Required work — Replace "Locate an element on the screen" with "Find an element on the screen" everywhere it appears in the records below, and keep everything else the same.

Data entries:
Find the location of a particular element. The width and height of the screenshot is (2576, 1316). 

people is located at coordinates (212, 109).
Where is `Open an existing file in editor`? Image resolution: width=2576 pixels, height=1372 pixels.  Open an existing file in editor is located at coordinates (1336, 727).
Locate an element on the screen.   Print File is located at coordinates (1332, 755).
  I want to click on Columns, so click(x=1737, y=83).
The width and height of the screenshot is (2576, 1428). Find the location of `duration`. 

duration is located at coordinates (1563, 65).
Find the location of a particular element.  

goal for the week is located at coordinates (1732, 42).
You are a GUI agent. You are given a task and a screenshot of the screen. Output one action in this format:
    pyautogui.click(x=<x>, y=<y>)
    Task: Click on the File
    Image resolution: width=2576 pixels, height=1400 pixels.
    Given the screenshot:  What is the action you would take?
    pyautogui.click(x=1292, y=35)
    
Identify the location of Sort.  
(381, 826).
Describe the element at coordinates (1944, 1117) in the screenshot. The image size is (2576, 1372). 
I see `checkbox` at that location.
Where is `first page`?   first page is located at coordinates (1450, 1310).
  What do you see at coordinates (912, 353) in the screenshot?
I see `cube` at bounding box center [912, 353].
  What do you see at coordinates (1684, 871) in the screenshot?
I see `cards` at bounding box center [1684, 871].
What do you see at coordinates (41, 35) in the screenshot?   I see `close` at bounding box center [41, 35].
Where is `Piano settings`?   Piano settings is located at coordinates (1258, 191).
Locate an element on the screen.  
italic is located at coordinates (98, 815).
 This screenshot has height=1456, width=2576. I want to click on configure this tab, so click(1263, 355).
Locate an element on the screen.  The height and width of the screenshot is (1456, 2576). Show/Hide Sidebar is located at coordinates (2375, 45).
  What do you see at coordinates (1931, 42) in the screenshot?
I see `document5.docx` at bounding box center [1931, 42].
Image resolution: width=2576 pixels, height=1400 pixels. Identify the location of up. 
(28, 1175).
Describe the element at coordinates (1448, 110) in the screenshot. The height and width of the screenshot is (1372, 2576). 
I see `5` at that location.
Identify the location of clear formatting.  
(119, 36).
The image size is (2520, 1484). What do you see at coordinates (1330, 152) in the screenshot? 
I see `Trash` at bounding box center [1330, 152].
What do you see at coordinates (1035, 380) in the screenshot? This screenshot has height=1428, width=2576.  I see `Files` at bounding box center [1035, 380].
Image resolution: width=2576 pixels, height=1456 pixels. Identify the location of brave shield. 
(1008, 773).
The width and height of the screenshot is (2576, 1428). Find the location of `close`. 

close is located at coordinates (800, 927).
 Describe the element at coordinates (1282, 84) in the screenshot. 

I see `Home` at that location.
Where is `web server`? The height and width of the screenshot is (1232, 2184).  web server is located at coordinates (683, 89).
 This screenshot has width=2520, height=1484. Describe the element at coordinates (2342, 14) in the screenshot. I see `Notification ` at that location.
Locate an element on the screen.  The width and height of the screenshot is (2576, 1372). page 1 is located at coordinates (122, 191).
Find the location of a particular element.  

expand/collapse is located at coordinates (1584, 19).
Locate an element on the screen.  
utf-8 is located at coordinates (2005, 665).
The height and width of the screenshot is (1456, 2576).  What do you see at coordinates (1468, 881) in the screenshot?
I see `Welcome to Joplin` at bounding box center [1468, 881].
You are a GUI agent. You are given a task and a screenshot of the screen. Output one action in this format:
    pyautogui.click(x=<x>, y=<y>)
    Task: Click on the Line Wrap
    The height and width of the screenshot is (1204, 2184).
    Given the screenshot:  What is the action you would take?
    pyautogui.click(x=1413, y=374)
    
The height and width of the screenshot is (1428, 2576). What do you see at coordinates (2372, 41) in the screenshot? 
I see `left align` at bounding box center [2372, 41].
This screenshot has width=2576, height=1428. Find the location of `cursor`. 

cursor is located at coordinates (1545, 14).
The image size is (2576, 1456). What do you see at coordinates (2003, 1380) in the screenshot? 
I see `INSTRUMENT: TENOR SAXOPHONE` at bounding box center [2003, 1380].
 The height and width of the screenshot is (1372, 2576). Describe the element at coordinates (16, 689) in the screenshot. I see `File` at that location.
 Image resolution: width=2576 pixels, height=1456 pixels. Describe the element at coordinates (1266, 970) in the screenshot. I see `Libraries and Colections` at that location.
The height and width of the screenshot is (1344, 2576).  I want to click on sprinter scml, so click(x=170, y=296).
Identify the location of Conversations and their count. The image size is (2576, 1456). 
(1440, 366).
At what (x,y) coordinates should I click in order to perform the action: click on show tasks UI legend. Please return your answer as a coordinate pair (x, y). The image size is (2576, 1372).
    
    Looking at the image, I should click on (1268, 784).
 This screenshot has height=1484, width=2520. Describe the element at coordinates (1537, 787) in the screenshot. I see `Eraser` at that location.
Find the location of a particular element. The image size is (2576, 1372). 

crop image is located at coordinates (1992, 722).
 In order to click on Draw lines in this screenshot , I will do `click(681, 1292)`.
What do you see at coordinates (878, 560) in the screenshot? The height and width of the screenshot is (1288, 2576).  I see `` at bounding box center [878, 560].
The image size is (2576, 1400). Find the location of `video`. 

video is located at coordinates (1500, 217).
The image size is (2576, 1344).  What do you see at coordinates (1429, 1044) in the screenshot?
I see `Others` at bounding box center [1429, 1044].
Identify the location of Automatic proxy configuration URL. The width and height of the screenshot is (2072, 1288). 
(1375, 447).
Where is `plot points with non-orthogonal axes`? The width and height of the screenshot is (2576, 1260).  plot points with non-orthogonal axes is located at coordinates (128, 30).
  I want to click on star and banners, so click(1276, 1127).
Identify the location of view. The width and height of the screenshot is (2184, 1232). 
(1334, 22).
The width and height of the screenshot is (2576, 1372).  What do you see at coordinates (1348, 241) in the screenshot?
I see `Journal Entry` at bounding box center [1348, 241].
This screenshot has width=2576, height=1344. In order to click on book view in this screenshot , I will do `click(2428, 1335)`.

Answer to this exercise —
Find the location of a particular element. The width and height of the screenshot is (2576, 1316). 

people is located at coordinates (212, 109).
Where is `Open an existing file in editor`? Image resolution: width=2576 pixels, height=1372 pixels.  Open an existing file in editor is located at coordinates (1336, 727).
Find an element on the screen.   Print File is located at coordinates (1332, 755).
  I want to click on Columns, so click(x=1737, y=83).
The width and height of the screenshot is (2576, 1428). Find the location of `duration`. 

duration is located at coordinates (1563, 65).
Find the location of a particular element.  

goal for the week is located at coordinates (1732, 42).
You are a GUI agent. You are given a task and a screenshot of the screen. Output one action in this format:
    pyautogui.click(x=<x>, y=<y>)
    Task: Click on the File
    Image resolution: width=2576 pixels, height=1400 pixels.
    Given the screenshot:  What is the action you would take?
    pyautogui.click(x=1292, y=35)
    
Identify the location of Sort.  
(381, 826).
Describe the element at coordinates (1944, 1117) in the screenshot. The image size is (2576, 1372). 
I see `checkbox` at that location.
Where is `first page`?   first page is located at coordinates (1450, 1310).
  What do you see at coordinates (912, 353) in the screenshot?
I see `cube` at bounding box center [912, 353].
  What do you see at coordinates (1684, 871) in the screenshot?
I see `cards` at bounding box center [1684, 871].
What do you see at coordinates (41, 35) in the screenshot?   I see `close` at bounding box center [41, 35].
Where is `Piano settings`?   Piano settings is located at coordinates (1258, 191).
Find an element on the screen.  
italic is located at coordinates (98, 815).
 This screenshot has height=1456, width=2576. I want to click on configure this tab, so click(1263, 355).
Find an element on the screen.  The height and width of the screenshot is (1456, 2576). Show/Hide Sidebar is located at coordinates (2375, 45).
  What do you see at coordinates (1931, 42) in the screenshot?
I see `document5.docx` at bounding box center [1931, 42].
Image resolution: width=2576 pixels, height=1400 pixels. Identify the location of up. 
(28, 1175).
Describe the element at coordinates (1448, 110) in the screenshot. The height and width of the screenshot is (1372, 2576). 
I see `5` at that location.
Identify the location of clear formatting.  
(119, 36).
The image size is (2520, 1484). What do you see at coordinates (1330, 152) in the screenshot? 
I see `Trash` at bounding box center [1330, 152].
What do you see at coordinates (1035, 380) in the screenshot? This screenshot has height=1428, width=2576.  I see `Files` at bounding box center [1035, 380].
Image resolution: width=2576 pixels, height=1456 pixels. Identify the location of brave shield. 
(1008, 773).
The width and height of the screenshot is (2576, 1428). Find the location of `close`. 

close is located at coordinates (800, 927).
 Describe the element at coordinates (1282, 84) in the screenshot. 

I see `Home` at that location.
Where is `web server`? The height and width of the screenshot is (1232, 2184).  web server is located at coordinates (683, 89).
 This screenshot has width=2520, height=1484. Describe the element at coordinates (2342, 14) in the screenshot. I see `Notification ` at that location.
Find an element on the screen.  The width and height of the screenshot is (2576, 1372). page 1 is located at coordinates (122, 191).
Find the location of a particular element.  

expand/collapse is located at coordinates (1584, 19).
Find an element on the screen.  
utf-8 is located at coordinates (2005, 665).
The height and width of the screenshot is (1456, 2576).  What do you see at coordinates (1468, 881) in the screenshot?
I see `Welcome to Joplin` at bounding box center [1468, 881].
You are a GUI agent. You are given a task and a screenshot of the screen. Output one action in this format:
    pyautogui.click(x=<x>, y=<y>)
    Task: Click on the Line Wrap
    The height and width of the screenshot is (1204, 2184).
    Given the screenshot:  What is the action you would take?
    pyautogui.click(x=1413, y=374)
    
The height and width of the screenshot is (1428, 2576). What do you see at coordinates (2372, 41) in the screenshot? 
I see `left align` at bounding box center [2372, 41].
This screenshot has width=2576, height=1428. Find the location of `cursor`. 

cursor is located at coordinates (1545, 14).
The image size is (2576, 1456). What do you see at coordinates (2003, 1380) in the screenshot? 
I see `INSTRUMENT: TENOR SAXOPHONE` at bounding box center [2003, 1380].
 The height and width of the screenshot is (1372, 2576). Describe the element at coordinates (16, 689) in the screenshot. I see `File` at that location.
 Image resolution: width=2576 pixels, height=1456 pixels. Describe the element at coordinates (1266, 970) in the screenshot. I see `Libraries and Colections` at that location.
The height and width of the screenshot is (1344, 2576).  I want to click on sprinter scml, so click(x=170, y=296).
Identify the location of Conversations and their count. The image size is (2576, 1456). 
(1440, 366).
At what (x,y) coordinates should I click in order to perform the action: click on show tasks UI legend. Please return your answer as a coordinate pair (x, y). The image size is (2576, 1372).
    
    Looking at the image, I should click on (1268, 784).
 This screenshot has height=1484, width=2520. Describe the element at coordinates (1537, 787) in the screenshot. I see `Eraser` at that location.
Find the location of a particular element. The image size is (2576, 1372). 

crop image is located at coordinates (1992, 722).
 In order to click on Draw lines in this screenshot , I will do `click(681, 1292)`.
What do you see at coordinates (878, 560) in the screenshot? The height and width of the screenshot is (1288, 2576).  I see `` at bounding box center [878, 560].
The image size is (2576, 1400). Find the location of `video`. 

video is located at coordinates (1500, 217).
The image size is (2576, 1344).  What do you see at coordinates (1429, 1044) in the screenshot?
I see `Others` at bounding box center [1429, 1044].
Identify the location of Automatic proxy configuration URL. The width and height of the screenshot is (2072, 1288). 
(1375, 447).
Where is `plot points with non-orthogonal axes`? The width and height of the screenshot is (2576, 1260).  plot points with non-orthogonal axes is located at coordinates (128, 30).
  I want to click on star and banners, so click(1276, 1127).
Identify the location of view. The width and height of the screenshot is (2184, 1232). 
(1334, 22).
The width and height of the screenshot is (2576, 1372).  What do you see at coordinates (1348, 241) in the screenshot?
I see `Journal Entry` at bounding box center [1348, 241].
This screenshot has width=2576, height=1344. In order to click on book view in this screenshot , I will do `click(2428, 1335)`.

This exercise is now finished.